Single dancers followed; then "ladyes and gentiles" in pairs, taking fantastic steps which would shame a modern dancing-master without once awakening a blush in a maiden's cheek.
The dancing was refined, even dainty, to-night, the favorite achievement of the women being the mincing step taken so rapidly as to simulate suspension of effort, which set the dancers spinning like so many tops, although there was much languid posing, with exchange of salutations and curtsying galore.
Yet not a twirl of fan or dainty lift of flounce—to grace a figure or display a dexterous foot—but expressed a primitive idea of high etiquette.
The "fragments" left over from the banquet of the upper porch—many of them great unbroken dishes, meats, game, and sweets—provided a great banquet for the dancers below, and the gay late feasters furnished entertainment, fresh and straight from life, to the company above, for whose benefit many of their most daring sallies were evidently thrown out—and who, after their recent experiences, were pleased to be so restfully entertained.
Toasts, drunk in ginger-pop and persimmon beer innocent of guile, were offered after grace at the beginning of the supper, the toaster stepping out into the yard and bowing to the gallery while he raised his glass or, literally, his tin cup—the passage of the master's bottle among the men, later in the evening, being a distinct feature.

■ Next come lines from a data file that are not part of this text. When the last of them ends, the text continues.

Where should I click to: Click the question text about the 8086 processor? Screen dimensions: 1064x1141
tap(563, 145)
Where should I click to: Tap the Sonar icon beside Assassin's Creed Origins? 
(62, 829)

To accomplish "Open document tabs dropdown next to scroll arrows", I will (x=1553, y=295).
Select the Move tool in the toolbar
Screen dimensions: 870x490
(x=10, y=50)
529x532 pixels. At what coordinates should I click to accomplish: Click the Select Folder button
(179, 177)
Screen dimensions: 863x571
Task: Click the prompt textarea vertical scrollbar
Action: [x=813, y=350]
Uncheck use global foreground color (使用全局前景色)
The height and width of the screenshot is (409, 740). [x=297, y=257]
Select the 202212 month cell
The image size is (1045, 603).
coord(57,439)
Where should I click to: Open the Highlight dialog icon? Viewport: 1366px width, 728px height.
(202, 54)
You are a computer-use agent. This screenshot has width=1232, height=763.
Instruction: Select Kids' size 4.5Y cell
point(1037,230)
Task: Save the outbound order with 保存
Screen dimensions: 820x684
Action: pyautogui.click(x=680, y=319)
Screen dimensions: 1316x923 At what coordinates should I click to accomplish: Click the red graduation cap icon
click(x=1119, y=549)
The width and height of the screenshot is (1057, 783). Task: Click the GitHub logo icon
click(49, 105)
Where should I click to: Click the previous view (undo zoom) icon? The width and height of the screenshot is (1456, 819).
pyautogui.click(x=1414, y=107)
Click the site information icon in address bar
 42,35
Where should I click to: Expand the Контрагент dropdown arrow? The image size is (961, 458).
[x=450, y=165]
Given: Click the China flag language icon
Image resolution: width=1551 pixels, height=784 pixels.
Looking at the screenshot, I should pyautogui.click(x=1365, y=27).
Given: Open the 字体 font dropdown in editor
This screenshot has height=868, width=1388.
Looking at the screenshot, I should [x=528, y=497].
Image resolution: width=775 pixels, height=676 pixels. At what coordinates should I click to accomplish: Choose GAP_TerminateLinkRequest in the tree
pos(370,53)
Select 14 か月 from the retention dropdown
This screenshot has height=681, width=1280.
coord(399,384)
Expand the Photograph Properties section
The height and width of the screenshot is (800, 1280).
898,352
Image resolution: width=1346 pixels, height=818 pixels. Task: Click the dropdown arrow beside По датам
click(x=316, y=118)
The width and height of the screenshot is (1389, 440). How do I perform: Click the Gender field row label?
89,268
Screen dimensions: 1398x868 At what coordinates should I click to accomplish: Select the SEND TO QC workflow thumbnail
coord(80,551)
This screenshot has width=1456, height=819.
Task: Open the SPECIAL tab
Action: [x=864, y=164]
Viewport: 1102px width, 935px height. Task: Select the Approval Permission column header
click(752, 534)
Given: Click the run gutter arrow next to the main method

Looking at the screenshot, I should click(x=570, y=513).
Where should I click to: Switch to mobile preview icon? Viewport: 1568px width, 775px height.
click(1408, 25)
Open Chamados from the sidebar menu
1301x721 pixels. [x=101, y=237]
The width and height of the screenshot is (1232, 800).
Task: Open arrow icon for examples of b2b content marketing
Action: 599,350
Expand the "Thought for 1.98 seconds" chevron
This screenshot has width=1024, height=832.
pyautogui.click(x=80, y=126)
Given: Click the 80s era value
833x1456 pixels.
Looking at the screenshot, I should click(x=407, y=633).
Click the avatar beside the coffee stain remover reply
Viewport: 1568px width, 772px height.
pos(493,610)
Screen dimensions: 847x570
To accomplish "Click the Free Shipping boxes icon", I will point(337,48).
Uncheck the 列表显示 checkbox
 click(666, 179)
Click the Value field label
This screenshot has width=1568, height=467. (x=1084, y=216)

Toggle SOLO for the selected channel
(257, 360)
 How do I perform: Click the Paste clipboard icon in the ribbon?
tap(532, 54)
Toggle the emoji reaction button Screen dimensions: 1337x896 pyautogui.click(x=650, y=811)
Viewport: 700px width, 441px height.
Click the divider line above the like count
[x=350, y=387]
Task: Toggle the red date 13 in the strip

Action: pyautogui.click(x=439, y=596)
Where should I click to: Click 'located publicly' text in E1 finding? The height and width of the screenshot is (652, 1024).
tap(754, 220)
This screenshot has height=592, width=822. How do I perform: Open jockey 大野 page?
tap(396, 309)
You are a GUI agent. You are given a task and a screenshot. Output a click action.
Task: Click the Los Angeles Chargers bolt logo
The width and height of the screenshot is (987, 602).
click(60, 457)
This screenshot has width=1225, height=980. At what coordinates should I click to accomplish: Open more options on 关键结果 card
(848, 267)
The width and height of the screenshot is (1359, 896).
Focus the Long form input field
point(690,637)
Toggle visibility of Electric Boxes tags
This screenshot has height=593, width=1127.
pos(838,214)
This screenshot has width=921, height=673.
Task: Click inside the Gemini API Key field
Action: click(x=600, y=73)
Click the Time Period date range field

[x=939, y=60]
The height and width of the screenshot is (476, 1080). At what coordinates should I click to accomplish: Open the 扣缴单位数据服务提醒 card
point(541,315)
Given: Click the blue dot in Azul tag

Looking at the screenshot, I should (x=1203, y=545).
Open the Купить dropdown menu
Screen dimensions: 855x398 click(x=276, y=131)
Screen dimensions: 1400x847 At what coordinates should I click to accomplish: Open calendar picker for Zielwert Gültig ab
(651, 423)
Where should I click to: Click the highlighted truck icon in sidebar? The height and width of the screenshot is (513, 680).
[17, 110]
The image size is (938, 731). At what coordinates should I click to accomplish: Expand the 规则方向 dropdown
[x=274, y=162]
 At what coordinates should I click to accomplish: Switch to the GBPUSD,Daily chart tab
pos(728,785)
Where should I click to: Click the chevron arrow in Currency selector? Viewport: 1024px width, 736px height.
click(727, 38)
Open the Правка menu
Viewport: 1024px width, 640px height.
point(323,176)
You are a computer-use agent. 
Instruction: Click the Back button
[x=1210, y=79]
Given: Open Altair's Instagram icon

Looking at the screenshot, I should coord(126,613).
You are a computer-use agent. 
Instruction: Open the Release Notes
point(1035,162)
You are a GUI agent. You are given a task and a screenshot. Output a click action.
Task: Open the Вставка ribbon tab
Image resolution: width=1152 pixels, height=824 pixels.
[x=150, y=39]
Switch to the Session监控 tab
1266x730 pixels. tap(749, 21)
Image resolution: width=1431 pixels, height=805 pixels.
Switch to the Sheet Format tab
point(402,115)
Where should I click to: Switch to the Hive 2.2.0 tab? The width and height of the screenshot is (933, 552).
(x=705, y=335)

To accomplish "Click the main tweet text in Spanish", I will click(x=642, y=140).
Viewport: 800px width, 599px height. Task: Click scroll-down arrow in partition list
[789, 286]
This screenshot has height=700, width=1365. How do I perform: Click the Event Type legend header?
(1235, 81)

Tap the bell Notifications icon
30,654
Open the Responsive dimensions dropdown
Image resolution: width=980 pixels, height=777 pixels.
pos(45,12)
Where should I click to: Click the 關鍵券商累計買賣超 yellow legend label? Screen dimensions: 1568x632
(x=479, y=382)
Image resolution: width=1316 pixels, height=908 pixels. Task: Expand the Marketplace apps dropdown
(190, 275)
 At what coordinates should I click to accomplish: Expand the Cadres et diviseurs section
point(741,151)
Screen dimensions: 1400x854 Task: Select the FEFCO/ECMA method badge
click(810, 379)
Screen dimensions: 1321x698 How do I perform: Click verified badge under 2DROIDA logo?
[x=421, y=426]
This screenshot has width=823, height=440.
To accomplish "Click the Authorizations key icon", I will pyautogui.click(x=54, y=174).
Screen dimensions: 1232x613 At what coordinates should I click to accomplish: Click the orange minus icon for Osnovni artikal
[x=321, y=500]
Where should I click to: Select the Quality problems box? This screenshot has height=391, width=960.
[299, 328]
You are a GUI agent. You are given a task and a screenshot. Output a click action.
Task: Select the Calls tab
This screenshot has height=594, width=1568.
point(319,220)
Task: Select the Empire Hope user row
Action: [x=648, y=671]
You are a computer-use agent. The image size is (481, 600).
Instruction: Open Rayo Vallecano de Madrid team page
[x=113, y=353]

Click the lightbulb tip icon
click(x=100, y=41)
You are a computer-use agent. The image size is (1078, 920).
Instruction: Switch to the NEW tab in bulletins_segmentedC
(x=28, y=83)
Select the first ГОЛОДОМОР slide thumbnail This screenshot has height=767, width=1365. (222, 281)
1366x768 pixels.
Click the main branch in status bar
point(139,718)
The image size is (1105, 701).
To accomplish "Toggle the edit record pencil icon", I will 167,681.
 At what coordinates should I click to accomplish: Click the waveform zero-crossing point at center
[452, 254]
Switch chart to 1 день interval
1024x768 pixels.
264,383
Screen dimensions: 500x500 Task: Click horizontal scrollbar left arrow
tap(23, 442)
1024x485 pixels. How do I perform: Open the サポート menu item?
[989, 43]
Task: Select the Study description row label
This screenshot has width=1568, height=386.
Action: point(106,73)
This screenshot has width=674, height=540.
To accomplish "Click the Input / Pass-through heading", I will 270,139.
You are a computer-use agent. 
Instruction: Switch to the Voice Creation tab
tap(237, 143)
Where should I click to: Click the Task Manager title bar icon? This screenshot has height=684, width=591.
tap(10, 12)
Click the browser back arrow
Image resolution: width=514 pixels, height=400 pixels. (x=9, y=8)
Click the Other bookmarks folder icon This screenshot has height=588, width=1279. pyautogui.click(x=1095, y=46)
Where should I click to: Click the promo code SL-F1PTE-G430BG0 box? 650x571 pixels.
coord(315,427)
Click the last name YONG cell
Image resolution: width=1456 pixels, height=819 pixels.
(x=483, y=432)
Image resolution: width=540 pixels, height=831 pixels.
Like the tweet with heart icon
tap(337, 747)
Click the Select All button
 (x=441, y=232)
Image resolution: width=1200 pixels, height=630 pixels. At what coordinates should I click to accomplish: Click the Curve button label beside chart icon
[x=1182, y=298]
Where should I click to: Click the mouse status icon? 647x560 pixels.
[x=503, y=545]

The first toast was offered to the ladies—"Mistus an' Company-ladies"; and the next, following a suggestion of the first table, where the host had been much honored, was worded about in this wise:
"We drinks to de health, an' wealth, an' de long life of de leadin' gentleman o' Brake Island, who done put 'isself to so much pains an' money to give dis party. But to make de toast accordin' to manners, so hit'll fit de gentleman's visitors long wid hisself, I say let's drink to who but 'Ole Marse Adam!'"
It is easy to start a laugh when a festive crowd is primed for fun, and this toast, respectfully submitted with a low bow by an ancient and privileged veteran of the rosined bow, was met with screams of delight.